• _Task to complete_
Leave the pictures out and write out the rest of the listing word for word.

+--

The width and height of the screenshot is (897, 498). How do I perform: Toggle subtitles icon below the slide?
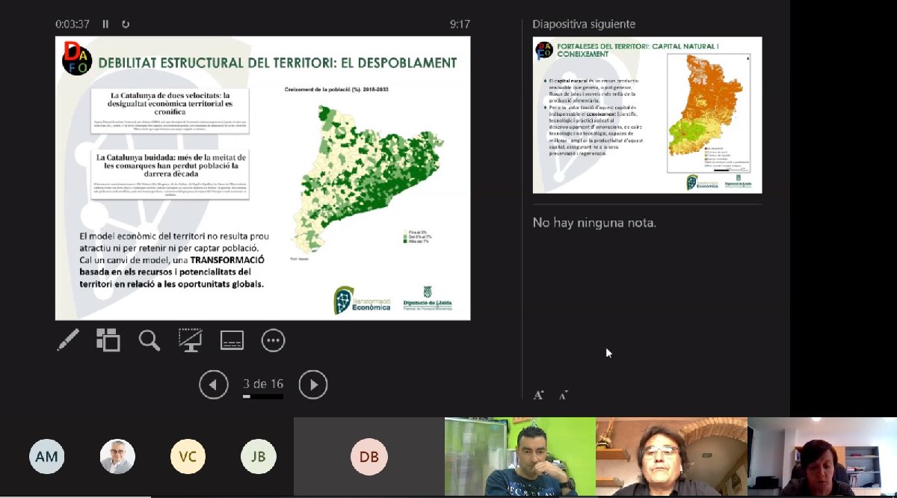[232, 341]
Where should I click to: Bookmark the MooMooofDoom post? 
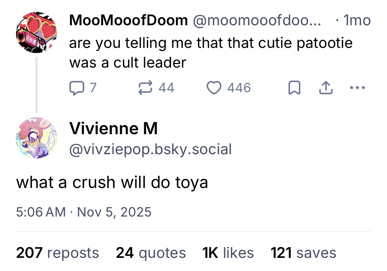294,88
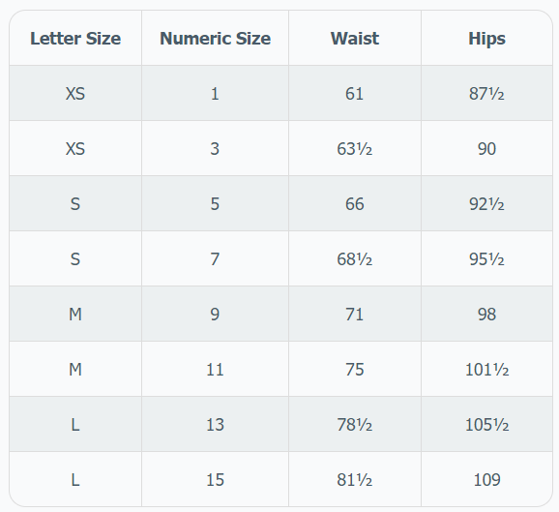Image resolution: width=559 pixels, height=512 pixels.
Task: Select numeric size 3 cell
Action: [x=215, y=148]
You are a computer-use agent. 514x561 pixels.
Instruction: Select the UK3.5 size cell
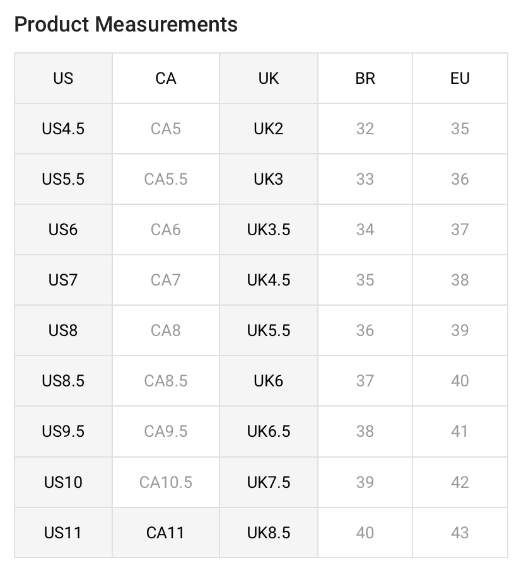pyautogui.click(x=268, y=229)
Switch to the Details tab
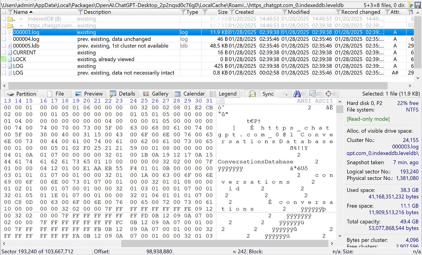422x255 pixels. 123,94
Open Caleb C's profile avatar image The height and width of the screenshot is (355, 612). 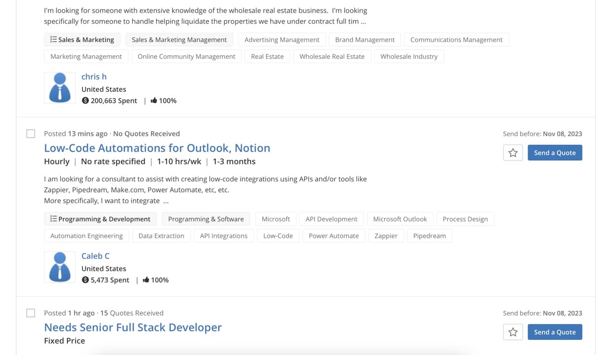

+--

• _Exercise response_
The width and height of the screenshot is (897, 498). How do I perform: Toggle subtitles icon below the slide?
[232, 341]
Where should I click to: Bookmark the MooMooofDoom post? 
294,88
Image resolution: width=559 pixels, height=512 pixels.
Task: Select numeric size 3 cell
Action: [x=215, y=148]
You are a computer-use agent. 514x561 pixels.
Instruction: Select the UK3.5 size cell
pyautogui.click(x=268, y=229)
Switch to the Details tab
422x255 pixels. 123,94
Open Caleb C's profile avatar image The height and width of the screenshot is (355, 612). 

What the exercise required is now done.